Quel que soit le terme utilisé, l'euthanasie ou le suicide assisté est un drame. Au moment même où de nombreuses associations nous alertent sur le nombre grandissant des suicides, qu'avons-nous à proposer ? Une seule chose : réglementer cette mort brutale et délibérée. Bon nombre de malades qui demandent l'euthanasie changent d'ailleurs totalement de point de vue lorsqu'ils sont médicalement mais aussi humainement pris en charge. Il n'y a pas de solutions miracles, et certainement pas de solutions simplistes, contrairement à ce qu'insinue cette proposition de loi.
Je voudrais terminer en évoquant le comble du cynisme de ce texte, qui est de demander aux médecins de mettre la main à la pâte et, en réalité, de faire les basses besognes.
Ce que vous demandez là, mesdames, messieurs, est totalement contraire à l'esprit dans lequel les soins sont apportés aux hommes depuis l'Antiquité. C'est notamment totalement contraire au serment d'Hippocrate, qui impose aux médecins de ne pas provoquer la mort délibérément.
L'acharnement thérapeutique n'est pas une solution. L'euthanasie non plus.

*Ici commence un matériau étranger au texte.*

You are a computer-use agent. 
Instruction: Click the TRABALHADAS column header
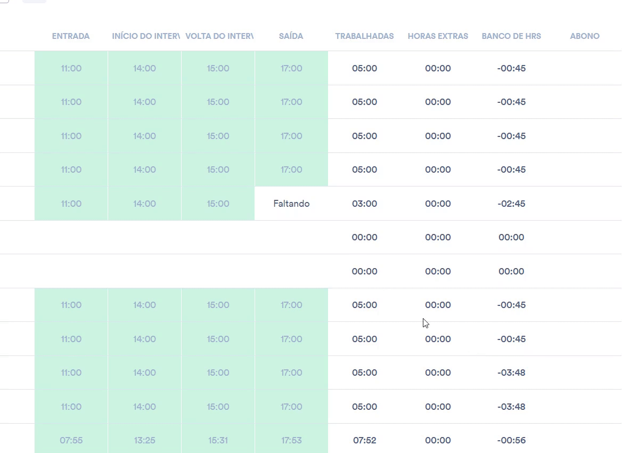(x=364, y=36)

En demandant à la représentation nationale de débattre sur cette proposition de loi, on ne fait qu'instrumentaliser des drames humains et les milliers de malades qui sont attachés à la vie. On se sert d'eux pour franchir de nouvelles portes, parmi lesquelles un nouveau droit pour eux, celui de mourir à la demande. Ce n'est pas ce que les Français attendent des élus de la République. Ce n'est certainement pas une proposition responsable, ni sur le fond ni sur la forme. (Applaudissements sur de nombreux bancs du groupe UMP.)